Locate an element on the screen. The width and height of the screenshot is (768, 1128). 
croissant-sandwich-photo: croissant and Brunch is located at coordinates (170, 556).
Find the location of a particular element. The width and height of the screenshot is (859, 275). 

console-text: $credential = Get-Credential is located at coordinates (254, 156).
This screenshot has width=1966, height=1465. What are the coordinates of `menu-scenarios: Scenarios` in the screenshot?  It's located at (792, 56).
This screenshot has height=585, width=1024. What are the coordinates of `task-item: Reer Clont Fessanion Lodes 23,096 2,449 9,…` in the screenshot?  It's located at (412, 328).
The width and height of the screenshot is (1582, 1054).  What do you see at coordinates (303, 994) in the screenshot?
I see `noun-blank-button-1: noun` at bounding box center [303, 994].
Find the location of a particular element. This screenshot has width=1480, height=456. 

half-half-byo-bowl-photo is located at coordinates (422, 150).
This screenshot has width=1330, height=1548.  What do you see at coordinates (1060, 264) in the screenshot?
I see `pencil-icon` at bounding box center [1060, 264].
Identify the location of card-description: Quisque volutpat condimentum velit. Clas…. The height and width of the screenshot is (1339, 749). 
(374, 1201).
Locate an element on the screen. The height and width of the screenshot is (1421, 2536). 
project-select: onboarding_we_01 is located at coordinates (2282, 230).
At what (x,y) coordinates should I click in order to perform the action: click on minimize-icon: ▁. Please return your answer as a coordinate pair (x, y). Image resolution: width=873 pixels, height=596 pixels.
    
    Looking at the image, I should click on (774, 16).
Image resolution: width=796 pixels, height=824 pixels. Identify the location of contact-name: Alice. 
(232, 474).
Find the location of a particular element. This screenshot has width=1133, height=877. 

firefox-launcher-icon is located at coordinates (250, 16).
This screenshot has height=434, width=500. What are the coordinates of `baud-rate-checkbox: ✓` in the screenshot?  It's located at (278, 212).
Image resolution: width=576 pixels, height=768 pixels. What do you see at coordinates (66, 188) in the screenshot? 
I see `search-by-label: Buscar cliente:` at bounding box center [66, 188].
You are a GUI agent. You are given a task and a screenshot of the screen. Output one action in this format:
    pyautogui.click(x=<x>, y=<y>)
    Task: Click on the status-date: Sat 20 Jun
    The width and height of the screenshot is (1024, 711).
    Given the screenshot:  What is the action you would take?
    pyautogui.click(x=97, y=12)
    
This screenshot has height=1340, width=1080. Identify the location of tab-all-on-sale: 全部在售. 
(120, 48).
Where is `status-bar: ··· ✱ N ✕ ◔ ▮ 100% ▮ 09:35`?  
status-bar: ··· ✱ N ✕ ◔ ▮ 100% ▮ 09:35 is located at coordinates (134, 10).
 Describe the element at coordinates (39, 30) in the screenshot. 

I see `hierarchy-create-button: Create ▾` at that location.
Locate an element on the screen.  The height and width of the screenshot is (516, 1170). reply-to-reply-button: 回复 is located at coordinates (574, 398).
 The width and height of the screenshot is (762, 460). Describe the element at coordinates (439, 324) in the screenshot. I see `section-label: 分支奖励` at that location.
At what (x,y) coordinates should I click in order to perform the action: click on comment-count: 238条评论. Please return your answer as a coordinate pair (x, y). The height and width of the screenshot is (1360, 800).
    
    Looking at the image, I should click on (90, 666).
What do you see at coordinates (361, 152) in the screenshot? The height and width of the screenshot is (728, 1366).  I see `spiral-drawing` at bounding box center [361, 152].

★ ★ ★ ★ ★ ★ ★

> _Prompt_:
Copy out the rows again, word for word, from the very first row through the row that contains "console-text: $credential = Get-Credential", including both.

> _Answer to this problem_:
Locate an element on the screen. The width and height of the screenshot is (768, 1128). 
croissant-sandwich-photo: croissant and Brunch is located at coordinates (170, 556).
Find the location of a particular element. The width and height of the screenshot is (859, 275). 

console-text: $credential = Get-Credential is located at coordinates (254, 156).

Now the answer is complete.